───── RECORDS FOR THE TASK

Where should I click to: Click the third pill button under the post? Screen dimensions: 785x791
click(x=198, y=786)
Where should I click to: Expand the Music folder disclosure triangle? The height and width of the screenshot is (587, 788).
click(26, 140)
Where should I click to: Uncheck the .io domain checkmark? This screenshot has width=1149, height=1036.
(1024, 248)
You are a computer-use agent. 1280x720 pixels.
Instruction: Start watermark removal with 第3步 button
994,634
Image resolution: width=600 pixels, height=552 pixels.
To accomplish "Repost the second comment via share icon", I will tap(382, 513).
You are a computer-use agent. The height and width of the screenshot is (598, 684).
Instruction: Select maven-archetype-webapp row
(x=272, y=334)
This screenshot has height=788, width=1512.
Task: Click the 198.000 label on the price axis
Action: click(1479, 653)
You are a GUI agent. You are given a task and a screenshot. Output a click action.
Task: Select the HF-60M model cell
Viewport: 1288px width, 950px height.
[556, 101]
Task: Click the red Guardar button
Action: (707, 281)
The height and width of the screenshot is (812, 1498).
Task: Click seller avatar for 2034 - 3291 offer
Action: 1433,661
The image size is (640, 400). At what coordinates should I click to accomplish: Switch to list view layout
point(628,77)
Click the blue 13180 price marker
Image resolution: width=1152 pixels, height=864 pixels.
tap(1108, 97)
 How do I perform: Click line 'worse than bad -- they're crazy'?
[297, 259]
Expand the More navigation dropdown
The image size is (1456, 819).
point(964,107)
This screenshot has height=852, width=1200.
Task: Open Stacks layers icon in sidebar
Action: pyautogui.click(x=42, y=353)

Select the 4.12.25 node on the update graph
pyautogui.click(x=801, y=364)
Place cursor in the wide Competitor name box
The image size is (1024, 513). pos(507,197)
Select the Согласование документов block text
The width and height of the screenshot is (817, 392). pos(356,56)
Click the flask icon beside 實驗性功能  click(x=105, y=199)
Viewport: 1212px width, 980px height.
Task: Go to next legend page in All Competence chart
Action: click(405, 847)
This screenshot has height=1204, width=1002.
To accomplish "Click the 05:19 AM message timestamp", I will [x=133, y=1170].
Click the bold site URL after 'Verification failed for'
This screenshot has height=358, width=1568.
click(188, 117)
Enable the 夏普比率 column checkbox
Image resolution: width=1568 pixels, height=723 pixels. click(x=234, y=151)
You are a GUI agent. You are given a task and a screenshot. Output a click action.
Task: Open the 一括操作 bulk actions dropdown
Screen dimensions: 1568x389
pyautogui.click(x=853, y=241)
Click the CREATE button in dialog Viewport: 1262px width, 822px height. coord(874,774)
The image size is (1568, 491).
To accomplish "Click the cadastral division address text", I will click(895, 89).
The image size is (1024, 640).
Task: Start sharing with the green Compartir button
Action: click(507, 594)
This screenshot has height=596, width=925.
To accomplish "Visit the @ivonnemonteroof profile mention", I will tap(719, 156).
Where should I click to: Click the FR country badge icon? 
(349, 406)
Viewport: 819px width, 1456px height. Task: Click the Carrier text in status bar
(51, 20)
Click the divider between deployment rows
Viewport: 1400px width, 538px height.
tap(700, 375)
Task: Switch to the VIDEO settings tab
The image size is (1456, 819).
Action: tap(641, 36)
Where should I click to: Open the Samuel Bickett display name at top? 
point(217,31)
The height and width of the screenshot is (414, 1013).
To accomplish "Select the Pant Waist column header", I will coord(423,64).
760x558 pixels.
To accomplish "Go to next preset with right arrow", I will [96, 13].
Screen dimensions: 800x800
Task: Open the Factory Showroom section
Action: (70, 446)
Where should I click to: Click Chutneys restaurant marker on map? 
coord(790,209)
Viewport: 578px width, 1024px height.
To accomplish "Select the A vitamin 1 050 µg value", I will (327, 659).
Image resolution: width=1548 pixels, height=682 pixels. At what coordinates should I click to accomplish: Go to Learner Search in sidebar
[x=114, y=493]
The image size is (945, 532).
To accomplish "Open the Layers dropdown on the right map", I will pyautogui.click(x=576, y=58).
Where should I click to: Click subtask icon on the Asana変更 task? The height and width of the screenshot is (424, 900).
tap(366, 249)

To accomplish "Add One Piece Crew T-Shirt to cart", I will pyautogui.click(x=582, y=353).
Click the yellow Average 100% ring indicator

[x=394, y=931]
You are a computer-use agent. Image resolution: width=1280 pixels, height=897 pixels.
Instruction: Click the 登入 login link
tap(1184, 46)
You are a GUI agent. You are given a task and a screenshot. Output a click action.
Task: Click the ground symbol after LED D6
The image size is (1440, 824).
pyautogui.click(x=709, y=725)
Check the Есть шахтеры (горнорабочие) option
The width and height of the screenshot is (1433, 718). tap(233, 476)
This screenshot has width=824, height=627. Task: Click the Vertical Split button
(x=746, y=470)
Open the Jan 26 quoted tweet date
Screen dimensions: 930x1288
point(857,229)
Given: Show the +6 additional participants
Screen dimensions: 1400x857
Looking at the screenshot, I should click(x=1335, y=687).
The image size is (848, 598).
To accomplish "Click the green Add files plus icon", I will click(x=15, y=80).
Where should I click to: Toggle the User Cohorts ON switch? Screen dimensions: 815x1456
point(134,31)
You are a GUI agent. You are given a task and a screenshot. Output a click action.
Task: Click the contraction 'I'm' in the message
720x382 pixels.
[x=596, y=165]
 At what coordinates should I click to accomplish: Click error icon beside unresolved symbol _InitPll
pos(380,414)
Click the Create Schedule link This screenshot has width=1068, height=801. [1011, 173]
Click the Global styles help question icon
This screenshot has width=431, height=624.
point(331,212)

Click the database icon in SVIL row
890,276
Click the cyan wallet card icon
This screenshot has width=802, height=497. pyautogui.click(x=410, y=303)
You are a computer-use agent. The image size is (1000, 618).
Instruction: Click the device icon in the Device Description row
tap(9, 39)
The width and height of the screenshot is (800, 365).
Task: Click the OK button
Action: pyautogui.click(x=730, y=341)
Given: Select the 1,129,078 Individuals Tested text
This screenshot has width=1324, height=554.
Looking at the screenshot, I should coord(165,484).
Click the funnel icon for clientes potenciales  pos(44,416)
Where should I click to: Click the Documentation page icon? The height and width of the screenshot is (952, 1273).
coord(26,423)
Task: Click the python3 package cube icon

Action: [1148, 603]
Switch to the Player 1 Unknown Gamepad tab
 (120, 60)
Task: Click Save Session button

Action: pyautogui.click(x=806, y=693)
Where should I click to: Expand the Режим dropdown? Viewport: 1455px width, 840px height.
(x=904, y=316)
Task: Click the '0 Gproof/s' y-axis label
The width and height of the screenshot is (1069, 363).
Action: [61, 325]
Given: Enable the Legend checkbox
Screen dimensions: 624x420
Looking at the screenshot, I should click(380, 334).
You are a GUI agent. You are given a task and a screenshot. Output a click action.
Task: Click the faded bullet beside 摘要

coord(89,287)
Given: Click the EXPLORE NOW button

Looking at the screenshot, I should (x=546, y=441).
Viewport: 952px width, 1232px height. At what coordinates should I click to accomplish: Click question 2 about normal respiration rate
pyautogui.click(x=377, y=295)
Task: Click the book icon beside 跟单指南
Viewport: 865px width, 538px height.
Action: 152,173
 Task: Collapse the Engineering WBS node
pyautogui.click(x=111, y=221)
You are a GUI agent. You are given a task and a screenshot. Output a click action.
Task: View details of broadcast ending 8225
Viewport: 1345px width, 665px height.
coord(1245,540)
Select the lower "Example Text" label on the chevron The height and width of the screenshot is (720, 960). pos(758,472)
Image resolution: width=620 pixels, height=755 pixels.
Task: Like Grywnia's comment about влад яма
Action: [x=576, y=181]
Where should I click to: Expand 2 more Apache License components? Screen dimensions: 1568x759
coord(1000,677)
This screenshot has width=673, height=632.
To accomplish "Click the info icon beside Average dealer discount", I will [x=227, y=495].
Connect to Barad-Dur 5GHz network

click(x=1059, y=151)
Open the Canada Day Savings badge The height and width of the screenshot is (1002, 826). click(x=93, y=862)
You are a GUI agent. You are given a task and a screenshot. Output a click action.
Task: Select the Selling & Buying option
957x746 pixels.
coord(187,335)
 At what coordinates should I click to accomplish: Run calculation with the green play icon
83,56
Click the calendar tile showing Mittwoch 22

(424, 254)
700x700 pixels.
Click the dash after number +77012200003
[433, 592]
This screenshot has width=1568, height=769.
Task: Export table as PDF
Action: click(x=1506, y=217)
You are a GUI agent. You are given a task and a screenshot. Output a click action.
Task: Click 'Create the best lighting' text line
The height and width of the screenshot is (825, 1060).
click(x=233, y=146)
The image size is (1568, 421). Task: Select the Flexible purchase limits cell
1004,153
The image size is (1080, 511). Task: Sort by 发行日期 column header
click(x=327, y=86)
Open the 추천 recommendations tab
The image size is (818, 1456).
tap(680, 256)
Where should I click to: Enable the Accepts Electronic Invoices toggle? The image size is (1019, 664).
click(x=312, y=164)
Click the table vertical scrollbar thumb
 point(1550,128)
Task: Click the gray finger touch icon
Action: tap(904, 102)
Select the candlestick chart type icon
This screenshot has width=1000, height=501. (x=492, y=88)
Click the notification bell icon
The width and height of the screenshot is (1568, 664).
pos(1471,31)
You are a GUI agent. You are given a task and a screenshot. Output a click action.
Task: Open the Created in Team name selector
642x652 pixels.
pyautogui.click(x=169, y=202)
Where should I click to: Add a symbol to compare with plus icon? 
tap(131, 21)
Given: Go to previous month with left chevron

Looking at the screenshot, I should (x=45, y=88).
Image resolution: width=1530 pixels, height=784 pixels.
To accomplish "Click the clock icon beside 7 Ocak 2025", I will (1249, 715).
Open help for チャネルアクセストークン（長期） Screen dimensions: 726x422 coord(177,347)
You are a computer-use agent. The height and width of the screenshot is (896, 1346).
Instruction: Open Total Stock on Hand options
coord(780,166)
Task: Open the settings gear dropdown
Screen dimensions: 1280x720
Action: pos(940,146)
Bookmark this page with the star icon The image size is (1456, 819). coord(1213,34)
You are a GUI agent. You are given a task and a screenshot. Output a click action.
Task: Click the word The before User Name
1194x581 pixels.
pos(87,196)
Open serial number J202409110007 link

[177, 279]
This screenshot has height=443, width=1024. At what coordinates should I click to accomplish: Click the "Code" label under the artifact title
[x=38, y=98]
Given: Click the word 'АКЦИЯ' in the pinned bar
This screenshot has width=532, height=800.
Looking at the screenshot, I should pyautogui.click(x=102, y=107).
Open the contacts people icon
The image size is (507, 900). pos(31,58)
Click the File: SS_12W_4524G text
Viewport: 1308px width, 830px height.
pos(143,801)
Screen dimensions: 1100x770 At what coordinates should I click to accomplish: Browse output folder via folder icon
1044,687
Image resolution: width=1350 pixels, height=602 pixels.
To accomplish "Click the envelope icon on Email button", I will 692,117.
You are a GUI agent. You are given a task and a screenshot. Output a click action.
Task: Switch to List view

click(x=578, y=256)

──────────

• [INSTRUCTIONS FOR THE TASK] For each line of the material that contains "word", return a copy.

• [FINISHED TASK]
Task: Click the word The before User Name
Given: Click the word 'АКЦИЯ' in the pinned bar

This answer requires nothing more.